Abstract:It is a long-term vision for Autonomous Driving (AD) community that the perception models can learn from a large-scale point cloud dataset, to obtain unified representations that can achieve promising results on different tasks or benchmarks. Previous works mainly focus on the self-supervised pre-training pipeline, meaning that they perform the pre-training and fine-tuning on the same benchmark, which is difficult to attain the performance scalability and cross-dataset application for the pre-training checkpoint. In this paper, for the first time, we are committed to building a large-scale pre-training point-cloud dataset with diverse data distribution, and meanwhile learning generalizable representations from such a diverse pre-training dataset.
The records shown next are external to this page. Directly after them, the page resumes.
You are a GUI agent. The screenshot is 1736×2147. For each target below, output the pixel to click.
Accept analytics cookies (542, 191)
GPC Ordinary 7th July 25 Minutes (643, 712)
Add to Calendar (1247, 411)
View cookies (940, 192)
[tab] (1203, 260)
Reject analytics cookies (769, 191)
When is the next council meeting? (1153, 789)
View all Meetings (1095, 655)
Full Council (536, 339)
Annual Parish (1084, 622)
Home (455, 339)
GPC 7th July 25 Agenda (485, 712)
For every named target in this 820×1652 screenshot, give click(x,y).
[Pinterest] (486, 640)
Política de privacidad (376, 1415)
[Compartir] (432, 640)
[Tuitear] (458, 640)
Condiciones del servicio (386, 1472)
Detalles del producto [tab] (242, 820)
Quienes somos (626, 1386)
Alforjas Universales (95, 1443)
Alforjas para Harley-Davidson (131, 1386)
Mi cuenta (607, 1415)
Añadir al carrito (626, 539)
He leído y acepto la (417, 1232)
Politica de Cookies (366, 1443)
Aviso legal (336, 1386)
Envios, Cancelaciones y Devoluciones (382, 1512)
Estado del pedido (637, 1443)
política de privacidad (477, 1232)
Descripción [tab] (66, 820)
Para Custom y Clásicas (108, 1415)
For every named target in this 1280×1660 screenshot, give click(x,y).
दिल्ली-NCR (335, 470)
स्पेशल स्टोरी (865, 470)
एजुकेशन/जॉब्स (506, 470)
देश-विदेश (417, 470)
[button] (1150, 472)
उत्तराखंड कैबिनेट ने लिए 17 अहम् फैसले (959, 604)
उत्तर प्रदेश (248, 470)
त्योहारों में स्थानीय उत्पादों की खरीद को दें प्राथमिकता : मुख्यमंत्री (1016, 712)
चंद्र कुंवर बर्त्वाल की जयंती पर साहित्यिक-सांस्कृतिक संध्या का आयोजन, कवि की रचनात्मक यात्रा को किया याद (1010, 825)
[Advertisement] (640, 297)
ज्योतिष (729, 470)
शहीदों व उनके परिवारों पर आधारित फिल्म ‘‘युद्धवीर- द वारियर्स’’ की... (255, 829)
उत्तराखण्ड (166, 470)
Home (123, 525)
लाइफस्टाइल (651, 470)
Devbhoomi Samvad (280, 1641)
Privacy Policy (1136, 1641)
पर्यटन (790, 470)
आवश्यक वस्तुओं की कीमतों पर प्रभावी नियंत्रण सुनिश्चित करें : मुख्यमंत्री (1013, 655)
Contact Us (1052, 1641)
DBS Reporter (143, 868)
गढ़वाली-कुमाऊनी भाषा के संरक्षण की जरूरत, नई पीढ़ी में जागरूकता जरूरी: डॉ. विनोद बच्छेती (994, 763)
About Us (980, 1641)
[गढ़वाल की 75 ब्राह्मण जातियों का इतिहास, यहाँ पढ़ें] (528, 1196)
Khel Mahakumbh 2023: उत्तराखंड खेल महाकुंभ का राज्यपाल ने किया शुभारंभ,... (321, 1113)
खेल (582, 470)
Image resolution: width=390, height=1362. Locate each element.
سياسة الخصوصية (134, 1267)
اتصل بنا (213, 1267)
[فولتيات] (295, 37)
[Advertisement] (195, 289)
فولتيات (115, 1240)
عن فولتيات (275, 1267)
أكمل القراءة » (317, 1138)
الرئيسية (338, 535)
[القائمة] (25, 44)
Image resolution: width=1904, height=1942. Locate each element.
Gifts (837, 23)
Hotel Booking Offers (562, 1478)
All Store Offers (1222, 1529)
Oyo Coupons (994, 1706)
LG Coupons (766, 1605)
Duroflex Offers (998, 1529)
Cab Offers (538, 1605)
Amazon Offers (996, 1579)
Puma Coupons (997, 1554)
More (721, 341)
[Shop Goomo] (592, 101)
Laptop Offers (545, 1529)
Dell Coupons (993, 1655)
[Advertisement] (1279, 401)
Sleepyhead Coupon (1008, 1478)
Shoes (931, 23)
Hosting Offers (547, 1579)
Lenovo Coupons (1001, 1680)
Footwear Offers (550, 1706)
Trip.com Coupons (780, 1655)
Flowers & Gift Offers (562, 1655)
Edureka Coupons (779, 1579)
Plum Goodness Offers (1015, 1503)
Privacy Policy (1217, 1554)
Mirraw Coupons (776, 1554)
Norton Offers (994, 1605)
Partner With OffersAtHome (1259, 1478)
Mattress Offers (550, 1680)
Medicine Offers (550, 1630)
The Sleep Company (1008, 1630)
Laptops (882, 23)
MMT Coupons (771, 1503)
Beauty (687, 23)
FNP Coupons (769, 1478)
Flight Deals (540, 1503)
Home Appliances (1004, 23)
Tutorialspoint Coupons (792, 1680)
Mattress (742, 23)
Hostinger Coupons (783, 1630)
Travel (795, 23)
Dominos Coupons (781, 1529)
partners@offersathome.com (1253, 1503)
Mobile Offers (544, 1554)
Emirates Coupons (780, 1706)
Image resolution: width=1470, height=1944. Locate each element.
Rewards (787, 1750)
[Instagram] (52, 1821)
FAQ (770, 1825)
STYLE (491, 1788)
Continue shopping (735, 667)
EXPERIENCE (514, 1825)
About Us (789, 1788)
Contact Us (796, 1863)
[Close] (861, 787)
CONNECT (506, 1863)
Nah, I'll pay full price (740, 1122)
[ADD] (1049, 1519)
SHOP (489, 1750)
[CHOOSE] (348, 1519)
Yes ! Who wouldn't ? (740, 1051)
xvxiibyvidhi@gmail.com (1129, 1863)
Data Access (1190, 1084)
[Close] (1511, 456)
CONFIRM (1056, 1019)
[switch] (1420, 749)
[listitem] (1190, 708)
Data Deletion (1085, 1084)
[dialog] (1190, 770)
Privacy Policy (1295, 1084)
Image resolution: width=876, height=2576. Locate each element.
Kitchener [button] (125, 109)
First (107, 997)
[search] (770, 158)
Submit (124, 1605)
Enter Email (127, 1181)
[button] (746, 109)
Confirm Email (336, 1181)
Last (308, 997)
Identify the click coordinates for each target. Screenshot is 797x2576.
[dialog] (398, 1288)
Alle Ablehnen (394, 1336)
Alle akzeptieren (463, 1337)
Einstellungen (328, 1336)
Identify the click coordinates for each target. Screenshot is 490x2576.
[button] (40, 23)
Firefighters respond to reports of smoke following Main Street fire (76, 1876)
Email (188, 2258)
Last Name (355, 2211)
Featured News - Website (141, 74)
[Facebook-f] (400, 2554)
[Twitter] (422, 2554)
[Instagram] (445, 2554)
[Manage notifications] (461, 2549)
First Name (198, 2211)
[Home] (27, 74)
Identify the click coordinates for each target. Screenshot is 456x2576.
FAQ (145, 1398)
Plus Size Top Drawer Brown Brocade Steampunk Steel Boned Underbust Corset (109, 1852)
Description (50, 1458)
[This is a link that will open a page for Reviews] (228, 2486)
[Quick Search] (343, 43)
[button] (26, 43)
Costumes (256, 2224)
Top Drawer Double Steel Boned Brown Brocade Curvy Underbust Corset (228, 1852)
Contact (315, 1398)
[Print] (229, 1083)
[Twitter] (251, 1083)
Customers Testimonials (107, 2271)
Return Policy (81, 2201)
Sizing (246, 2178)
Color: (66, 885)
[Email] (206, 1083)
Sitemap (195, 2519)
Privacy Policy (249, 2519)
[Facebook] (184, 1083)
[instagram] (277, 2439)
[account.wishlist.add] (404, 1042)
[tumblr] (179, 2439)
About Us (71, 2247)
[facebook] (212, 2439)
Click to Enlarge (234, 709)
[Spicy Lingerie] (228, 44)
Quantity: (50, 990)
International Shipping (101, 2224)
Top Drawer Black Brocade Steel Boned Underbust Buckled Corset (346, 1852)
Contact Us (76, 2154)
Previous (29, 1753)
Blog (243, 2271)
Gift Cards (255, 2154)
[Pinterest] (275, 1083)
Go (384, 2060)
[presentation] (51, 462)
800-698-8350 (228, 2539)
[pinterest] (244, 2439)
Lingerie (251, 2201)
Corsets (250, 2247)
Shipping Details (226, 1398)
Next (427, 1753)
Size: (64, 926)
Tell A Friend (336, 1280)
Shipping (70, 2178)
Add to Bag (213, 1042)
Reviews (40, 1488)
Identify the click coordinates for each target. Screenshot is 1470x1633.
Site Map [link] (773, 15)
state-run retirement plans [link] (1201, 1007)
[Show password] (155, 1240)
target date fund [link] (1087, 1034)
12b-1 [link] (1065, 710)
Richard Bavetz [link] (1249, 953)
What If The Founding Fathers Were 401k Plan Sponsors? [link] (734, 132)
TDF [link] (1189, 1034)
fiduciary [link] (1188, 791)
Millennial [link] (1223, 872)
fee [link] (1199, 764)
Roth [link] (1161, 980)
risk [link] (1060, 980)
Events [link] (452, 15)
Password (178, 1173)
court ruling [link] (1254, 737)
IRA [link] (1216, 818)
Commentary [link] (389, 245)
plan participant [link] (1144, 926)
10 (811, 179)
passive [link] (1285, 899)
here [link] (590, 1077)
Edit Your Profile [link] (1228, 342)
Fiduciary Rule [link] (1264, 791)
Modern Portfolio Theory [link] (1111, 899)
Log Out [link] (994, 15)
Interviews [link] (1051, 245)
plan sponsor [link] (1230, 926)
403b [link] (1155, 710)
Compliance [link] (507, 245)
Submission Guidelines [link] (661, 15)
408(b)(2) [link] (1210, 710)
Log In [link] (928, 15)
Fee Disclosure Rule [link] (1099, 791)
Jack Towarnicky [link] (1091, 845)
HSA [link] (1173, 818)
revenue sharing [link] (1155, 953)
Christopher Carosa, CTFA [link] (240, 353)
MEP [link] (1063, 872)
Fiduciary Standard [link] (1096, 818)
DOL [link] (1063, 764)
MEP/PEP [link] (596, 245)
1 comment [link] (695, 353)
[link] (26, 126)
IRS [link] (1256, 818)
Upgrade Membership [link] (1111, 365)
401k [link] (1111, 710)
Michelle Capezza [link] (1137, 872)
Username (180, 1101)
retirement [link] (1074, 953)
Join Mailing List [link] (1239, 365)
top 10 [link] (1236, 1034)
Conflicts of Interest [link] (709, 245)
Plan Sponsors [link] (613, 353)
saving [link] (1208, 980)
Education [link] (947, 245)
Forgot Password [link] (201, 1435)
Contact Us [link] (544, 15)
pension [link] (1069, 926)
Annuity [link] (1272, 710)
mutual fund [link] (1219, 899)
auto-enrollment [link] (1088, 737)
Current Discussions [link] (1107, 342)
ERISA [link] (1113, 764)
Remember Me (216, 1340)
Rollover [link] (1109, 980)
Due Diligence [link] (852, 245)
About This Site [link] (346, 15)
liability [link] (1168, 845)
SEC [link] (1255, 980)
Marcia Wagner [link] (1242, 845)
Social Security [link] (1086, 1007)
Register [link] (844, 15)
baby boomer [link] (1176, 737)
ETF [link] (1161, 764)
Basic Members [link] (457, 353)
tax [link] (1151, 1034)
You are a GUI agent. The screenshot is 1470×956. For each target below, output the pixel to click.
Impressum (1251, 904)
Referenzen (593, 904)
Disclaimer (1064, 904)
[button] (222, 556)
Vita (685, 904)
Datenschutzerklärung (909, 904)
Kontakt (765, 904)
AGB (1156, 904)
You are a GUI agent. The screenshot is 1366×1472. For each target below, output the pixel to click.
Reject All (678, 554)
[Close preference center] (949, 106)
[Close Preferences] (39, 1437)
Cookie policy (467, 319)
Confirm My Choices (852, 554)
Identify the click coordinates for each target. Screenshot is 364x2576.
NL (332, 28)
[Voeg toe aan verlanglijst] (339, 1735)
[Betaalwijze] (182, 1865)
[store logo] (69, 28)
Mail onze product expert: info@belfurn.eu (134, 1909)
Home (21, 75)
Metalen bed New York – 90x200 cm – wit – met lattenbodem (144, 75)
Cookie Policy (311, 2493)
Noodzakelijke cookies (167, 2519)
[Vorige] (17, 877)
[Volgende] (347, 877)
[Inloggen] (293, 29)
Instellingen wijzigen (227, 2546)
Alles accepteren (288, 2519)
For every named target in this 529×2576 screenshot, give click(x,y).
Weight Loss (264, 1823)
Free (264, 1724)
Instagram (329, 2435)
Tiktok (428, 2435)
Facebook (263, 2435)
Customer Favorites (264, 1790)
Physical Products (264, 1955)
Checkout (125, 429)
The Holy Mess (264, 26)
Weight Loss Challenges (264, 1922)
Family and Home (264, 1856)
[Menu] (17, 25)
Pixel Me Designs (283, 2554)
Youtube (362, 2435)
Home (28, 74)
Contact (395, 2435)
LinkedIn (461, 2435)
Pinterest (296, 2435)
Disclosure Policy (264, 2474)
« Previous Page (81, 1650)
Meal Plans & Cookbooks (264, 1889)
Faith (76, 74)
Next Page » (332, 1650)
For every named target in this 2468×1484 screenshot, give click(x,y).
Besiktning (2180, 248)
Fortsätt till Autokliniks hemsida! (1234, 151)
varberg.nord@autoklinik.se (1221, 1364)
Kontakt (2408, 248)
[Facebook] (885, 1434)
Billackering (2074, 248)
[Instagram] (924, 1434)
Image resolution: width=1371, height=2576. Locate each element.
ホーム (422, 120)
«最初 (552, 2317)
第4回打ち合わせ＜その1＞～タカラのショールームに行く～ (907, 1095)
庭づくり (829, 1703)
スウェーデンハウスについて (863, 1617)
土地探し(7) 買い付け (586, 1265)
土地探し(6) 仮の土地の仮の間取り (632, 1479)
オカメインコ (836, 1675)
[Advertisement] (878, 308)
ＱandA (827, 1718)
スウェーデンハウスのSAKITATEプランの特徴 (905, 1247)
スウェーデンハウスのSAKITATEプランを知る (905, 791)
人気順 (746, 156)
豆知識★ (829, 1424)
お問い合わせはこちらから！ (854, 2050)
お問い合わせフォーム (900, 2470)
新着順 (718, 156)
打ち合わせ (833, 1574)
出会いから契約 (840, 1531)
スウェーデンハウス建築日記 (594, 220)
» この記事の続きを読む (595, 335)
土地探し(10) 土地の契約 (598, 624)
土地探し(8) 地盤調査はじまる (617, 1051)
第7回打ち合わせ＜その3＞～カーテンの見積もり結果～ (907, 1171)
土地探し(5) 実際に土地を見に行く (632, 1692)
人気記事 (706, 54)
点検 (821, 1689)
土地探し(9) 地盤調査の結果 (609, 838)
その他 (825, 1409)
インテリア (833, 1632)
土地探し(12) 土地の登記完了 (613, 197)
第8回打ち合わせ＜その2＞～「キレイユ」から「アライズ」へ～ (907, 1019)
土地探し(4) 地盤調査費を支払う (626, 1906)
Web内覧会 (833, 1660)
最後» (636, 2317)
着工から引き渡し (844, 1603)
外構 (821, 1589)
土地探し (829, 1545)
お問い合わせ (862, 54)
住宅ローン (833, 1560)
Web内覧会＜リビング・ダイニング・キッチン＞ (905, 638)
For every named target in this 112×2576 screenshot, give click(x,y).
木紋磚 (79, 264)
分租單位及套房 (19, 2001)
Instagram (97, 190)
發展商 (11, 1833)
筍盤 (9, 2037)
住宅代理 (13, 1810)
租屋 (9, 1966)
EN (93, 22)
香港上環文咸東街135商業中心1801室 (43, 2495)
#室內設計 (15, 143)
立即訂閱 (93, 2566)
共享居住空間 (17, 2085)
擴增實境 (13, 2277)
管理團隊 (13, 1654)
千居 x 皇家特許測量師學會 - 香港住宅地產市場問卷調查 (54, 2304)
We formulate the point-cloud pre-training task as a semi-supervised problem, which leverages the few-shot labeled and massive unlabeled point-cloud data to generate the unified backbone representations that can be directly applied to many baseline models and benchmarks, decoupling the AD-related pre-training process and downstream fine-tuning task. During the period of backbone pre-training, by enhancing the scene- and instance-level distribution diversity and exploiting the backbone's ability to learn from unknown instances, we achieve significant performance gains on a series of downstream perception benchmarks including Waymo, nuScenes, and KITTI, under different baseline models like PV-RCNN++, SECOND, CenterPoint.

What problem does this paper attempt to address?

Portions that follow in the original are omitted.